_SET TASK:_ Duplicate the following material line for line, without changing anything.

_RECORDS:_
□ □ □
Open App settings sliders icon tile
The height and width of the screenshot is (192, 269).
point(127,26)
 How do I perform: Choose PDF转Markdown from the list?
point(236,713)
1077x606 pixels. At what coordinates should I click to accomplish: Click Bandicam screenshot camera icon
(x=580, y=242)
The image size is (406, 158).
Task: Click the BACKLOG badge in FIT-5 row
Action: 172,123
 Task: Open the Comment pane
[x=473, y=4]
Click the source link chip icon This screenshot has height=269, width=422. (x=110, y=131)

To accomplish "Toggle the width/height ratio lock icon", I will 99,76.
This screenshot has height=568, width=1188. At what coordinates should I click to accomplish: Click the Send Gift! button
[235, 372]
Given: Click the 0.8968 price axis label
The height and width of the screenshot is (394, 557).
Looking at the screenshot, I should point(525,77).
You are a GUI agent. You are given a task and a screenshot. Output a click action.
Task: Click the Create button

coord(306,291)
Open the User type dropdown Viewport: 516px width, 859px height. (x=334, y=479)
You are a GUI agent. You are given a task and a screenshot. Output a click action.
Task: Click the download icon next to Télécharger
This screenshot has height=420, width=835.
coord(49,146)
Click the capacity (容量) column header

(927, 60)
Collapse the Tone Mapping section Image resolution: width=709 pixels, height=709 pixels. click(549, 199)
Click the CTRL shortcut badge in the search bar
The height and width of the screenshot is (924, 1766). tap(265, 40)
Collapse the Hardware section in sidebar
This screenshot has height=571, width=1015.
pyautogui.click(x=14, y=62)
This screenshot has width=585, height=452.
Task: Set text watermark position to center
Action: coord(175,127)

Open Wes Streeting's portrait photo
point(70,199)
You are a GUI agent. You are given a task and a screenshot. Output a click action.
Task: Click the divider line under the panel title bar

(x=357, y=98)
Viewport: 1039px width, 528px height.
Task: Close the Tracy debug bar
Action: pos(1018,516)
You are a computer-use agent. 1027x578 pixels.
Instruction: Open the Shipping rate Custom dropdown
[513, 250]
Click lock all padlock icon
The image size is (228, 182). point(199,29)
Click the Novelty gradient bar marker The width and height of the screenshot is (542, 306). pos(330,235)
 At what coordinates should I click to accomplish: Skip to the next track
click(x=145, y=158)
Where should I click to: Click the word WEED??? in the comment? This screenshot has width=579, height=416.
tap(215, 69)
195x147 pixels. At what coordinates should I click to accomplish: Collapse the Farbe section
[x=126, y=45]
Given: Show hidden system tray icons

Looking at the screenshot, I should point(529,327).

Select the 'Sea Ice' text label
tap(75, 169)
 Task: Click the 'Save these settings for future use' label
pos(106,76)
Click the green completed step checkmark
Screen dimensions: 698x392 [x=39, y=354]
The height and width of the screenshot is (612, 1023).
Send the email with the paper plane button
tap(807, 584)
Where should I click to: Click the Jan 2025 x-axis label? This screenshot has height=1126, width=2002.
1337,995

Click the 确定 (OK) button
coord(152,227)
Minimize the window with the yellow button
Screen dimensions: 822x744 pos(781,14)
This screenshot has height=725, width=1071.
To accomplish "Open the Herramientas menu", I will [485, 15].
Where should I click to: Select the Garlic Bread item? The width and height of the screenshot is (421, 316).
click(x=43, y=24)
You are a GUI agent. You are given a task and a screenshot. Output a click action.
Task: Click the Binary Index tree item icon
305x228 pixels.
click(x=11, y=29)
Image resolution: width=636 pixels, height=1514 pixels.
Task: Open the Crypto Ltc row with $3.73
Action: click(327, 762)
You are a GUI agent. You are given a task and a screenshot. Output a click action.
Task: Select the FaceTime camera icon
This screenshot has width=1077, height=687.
□ □ □
_COMPLETE ANSWER:_
Open App settings sliders icon tile
The height and width of the screenshot is (192, 269).
point(127,26)
 How do I perform: Choose PDF转Markdown from the list?
point(236,713)
1077x606 pixels. At what coordinates should I click to accomplish: Click Bandicam screenshot camera icon
(x=580, y=242)
The image size is (406, 158).
Task: Click the BACKLOG badge in FIT-5 row
Action: 172,123
 Task: Open the Comment pane
[x=473, y=4]
Click the source link chip icon This screenshot has height=269, width=422. (x=110, y=131)

To accomplish "Toggle the width/height ratio lock icon", I will 99,76.
This screenshot has height=568, width=1188. At what coordinates should I click to accomplish: Click the Send Gift! button
[235, 372]
Given: Click the 0.8968 price axis label
The height and width of the screenshot is (394, 557).
Looking at the screenshot, I should point(525,77).
You are a GUI agent. You are given a task and a screenshot. Output a click action.
Task: Click the Create button

coord(306,291)
Open the User type dropdown Viewport: 516px width, 859px height. (x=334, y=479)
You are a GUI agent. You are given a task and a screenshot. Output a click action.
Task: Click the download icon next to Télécharger
This screenshot has height=420, width=835.
coord(49,146)
Click the capacity (容量) column header

(927, 60)
Collapse the Tone Mapping section Image resolution: width=709 pixels, height=709 pixels. click(549, 199)
Click the CTRL shortcut badge in the search bar
The height and width of the screenshot is (924, 1766). tap(265, 40)
Collapse the Hardware section in sidebar
This screenshot has height=571, width=1015.
pyautogui.click(x=14, y=62)
This screenshot has width=585, height=452.
Task: Set text watermark position to center
Action: coord(175,127)

Open Wes Streeting's portrait photo
point(70,199)
You are a GUI agent. You are given a task and a screenshot. Output a click action.
Task: Click the divider line under the panel title bar

(x=357, y=98)
Viewport: 1039px width, 528px height.
Task: Close the Tracy debug bar
Action: pos(1018,516)
You are a computer-use agent. 1027x578 pixels.
Instruction: Open the Shipping rate Custom dropdown
[513, 250]
Click lock all padlock icon
The image size is (228, 182). point(199,29)
Click the Novelty gradient bar marker The width and height of the screenshot is (542, 306). pos(330,235)
 At what coordinates should I click to accomplish: Skip to the next track
click(x=145, y=158)
Where should I click to: Click the word WEED??? in the comment? This screenshot has width=579, height=416.
tap(215, 69)
195x147 pixels. At what coordinates should I click to accomplish: Collapse the Farbe section
[x=126, y=45]
Given: Show hidden system tray icons

Looking at the screenshot, I should point(529,327).

Select the 'Sea Ice' text label
tap(75, 169)
 Task: Click the 'Save these settings for future use' label
pos(106,76)
Click the green completed step checkmark
Screen dimensions: 698x392 [x=39, y=354]
The height and width of the screenshot is (612, 1023).
Send the email with the paper plane button
tap(807, 584)
Where should I click to: Click the Jan 2025 x-axis label? This screenshot has height=1126, width=2002.
1337,995

Click the 确定 (OK) button
coord(152,227)
Minimize the window with the yellow button
Screen dimensions: 822x744 pos(781,14)
This screenshot has height=725, width=1071.
To accomplish "Open the Herramientas menu", I will [485, 15].
Where should I click to: Select the Garlic Bread item? The width and height of the screenshot is (421, 316).
click(x=43, y=24)
You are a GUI agent. You are given a task and a screenshot. Output a click action.
Task: Click the Binary Index tree item icon
305x228 pixels.
click(x=11, y=29)
Image resolution: width=636 pixels, height=1514 pixels.
Task: Open the Crypto Ltc row with $3.73
Action: click(327, 762)
You are a GUI agent. You are given a task and a screenshot. Output a click action.
Task: Select the FaceTime camera icon
This screenshot has width=1077, height=687.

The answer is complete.